Choose the correct option:

1. Standard costing is a technique of:

a)      Planning business activities

b)      Cost Control

c)       Staffing

d)      Motivating

2. Standard costing is a yard stick for:

a)      Measuring efficiency

b)      Controlling prices

c)       Reducing losses of business

d)      Planning business activities

3. The difference between actual cost and standard cost is known as:

a)      Profit

b)      Loss

c)       Standard cost

d)      Variance

4. Standard costing involves:

a)      Preparation and use of standard costs

b)      Comparison of standard with actual

c)       Analysis of variances

d)      All of the above

5. Standard costing technique is unsuitable for:

a)      Job order industries

b)      Non-standard product manufacturers

c)       Service industries

d)      All of the above

6. Standard costing is suitable for industries which are:

a)      Producing standard products

b)      Producing goods of repetitive nature

c)       Sugar, Textiles, Fertilizers, steel industries

d)      All of the above

7. Which of the following is an advantage of standard costing?

a)      Promoting and measuring efficiencies.

b)      Controlling and reducing costs.

c)       Helps in fixation of selling prices.

d)      All of the above.

8. Which of the following is a disadvantage of standard costing?

a)      Costly technique

b)      Difficult to establish standard

c)       Unsuitable for Job-order and service industries.

d)      All of the above

9. Basic standard is established for a:

a)      Long period.

b)      Short period

c)       Current period

d)      Indefinite period

10. Excess of actual cost over standard cost is known as

a)      Abnormal effectiveness

b)      Unfavourable variance

c)       Favourable variance

d)      None of these

11. Standards cost is used

a)      To ascertain the breakeven point

b)      To establish cost-volume profit relationship

c)       As a basis for price fixation and cost control through variance analysis

d)      None of the above

12. From cost control point of view the standard most commonly used is:

a)      Expected standard

b)      Theoretical standard

c)       Normal standard

d)      Basic standard

13. Three types of standards are

a)      Current standard

b)      Basic standard

c)       Normal standard

d)      All of the above

14. For the purpose of Proof, Material Cost Variance is equal to:

a)      Material Usage = Variance + Material Mix variance

b)      Material Price Variance + Material Usage Variance

c)       Material Price Variance + Material yield variance

d)      Material Mix Variance + Material Yield Variance

15. Cost variance is the difference between:

a)      The standard cost and marginal cost

b)      The standards cost and budgeted cost

c)       The standards cost and the actual cost

d)      None of these

State whether the following statements are true or false:

1.       Standard cost and estimated cost are different.                        True

2.       The technique of standard costing may not be applicable in case of small industries.                True

3.       Standard costing is a method of cost ascertainment.               False

4.       Variances are calculated for both material and labour.            True

5.       Standard cost is most suitable to job order industries.                            False

6.       Relevant costs are historical in nature.                           False

7.       Standards cost, once fixed cannot be altered.                            True

8.       Historical costs are not relevant for decision making.               True

9.       Fixing standards is the work of industrial engineer or the production people and not of cost accountant. False

10.   Material cost variance and labour cost variance are always equal.      False

11.   Marginal Cost = Total Cost – Variable Cost.                   False, Fixed Cost

Fill in the blanks:

1.       Standard cost is a predetermined cost.
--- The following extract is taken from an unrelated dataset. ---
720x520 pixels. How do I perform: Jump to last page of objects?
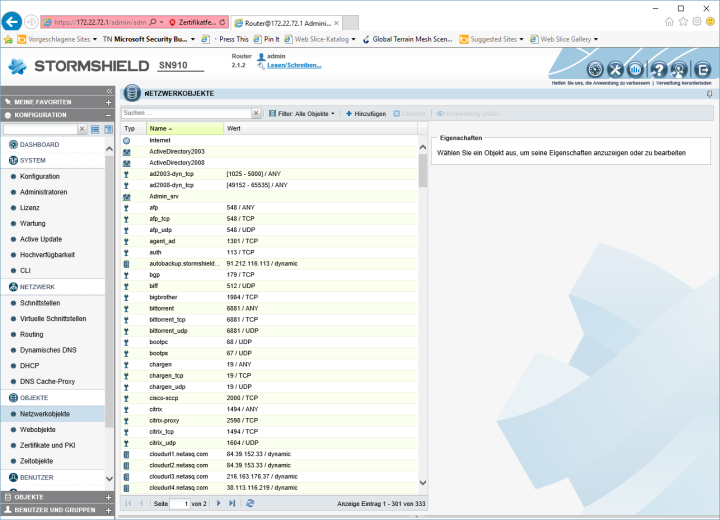232,503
2.       Material Cost Variance = Material Price Variance + Material Mix variance + Material yield variance.

3.       The difference between actual cost and standard cost is known as differential cost.   Variance

4.       MCV = MPC + MUV.

5.       MUV = MMV + MYV.

6.       Favourable variance arises when actual costs are less than standard cost.

7.       Adverse variance arises when actual revenue is less than standard revenue.
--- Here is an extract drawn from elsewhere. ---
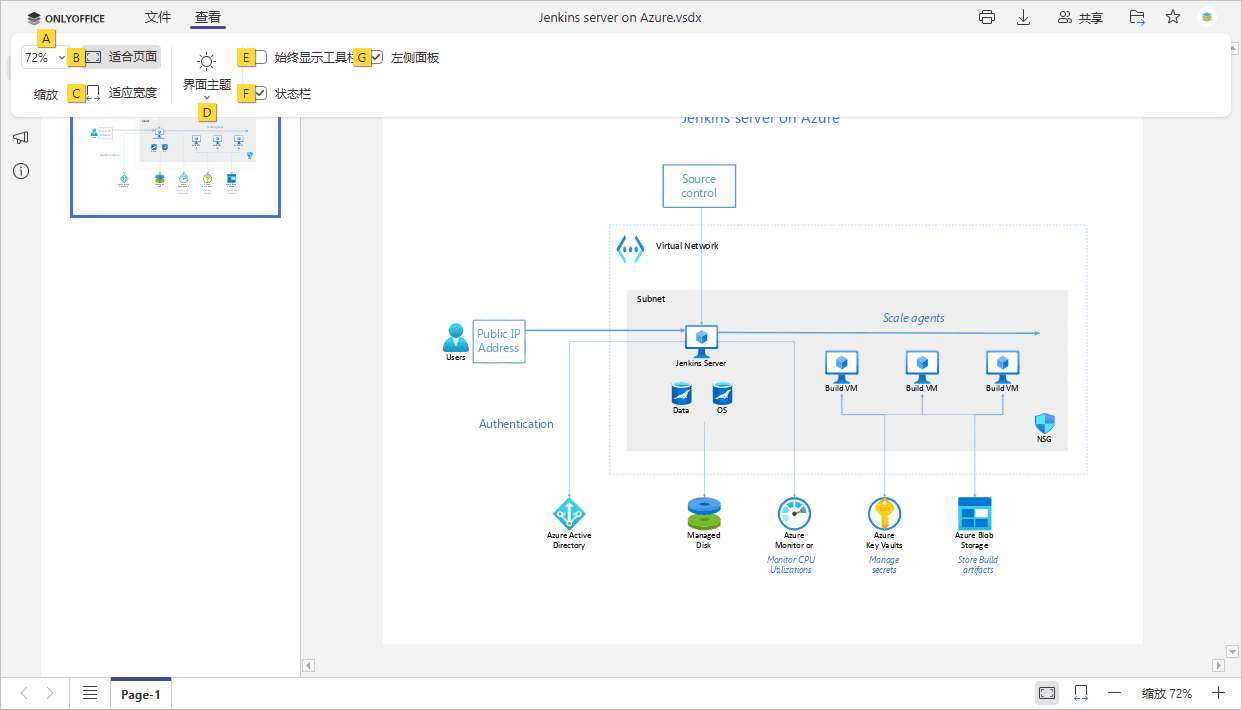Click fit-to-width icon in status bar
This screenshot has width=1242, height=710.
click(x=1081, y=693)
8.       Standard time is decided by time and motion study.

9.       Standard cost when fixed is recorded on standard card.
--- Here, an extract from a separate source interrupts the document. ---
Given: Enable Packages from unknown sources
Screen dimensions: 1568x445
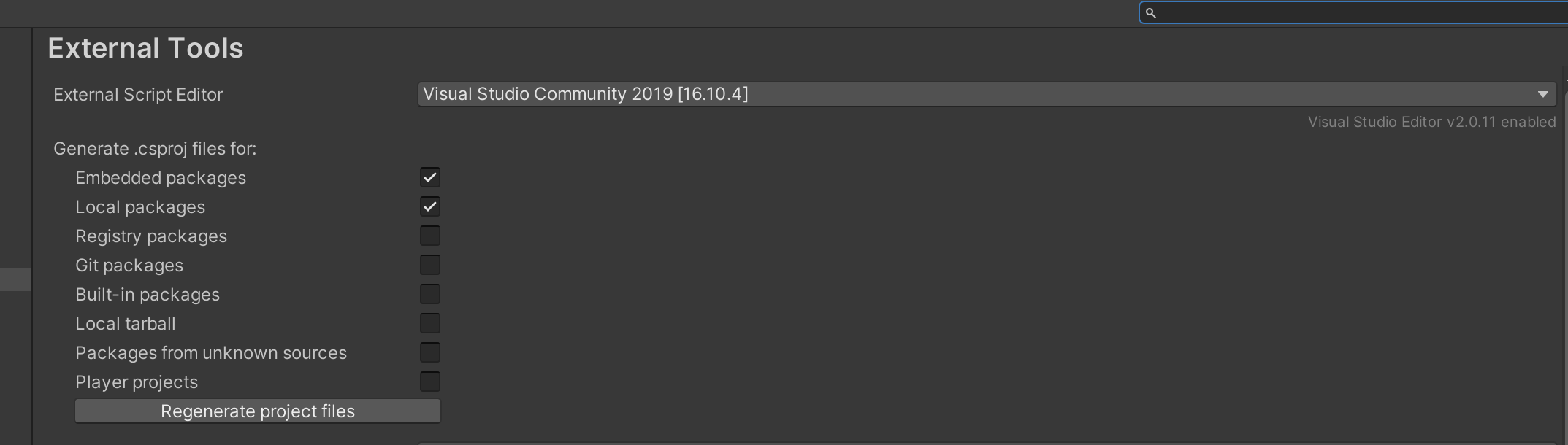Looking at the screenshot, I should pos(430,352).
10.   Direct Labour Cost Variance = Standard Cost for actual production x actual Cost of Production.

11.   Standard means a criterion or a yardstick against which actual activity can be compared to determine the difference between two.

12.   Idle time variance = Idle time x standard rate.

13.   Management by exception is exercising control over Unfavourable items.

14.   Control in standard costing is achieved by variance analysis.

15.   Variance analysis helps the management in controlling performance.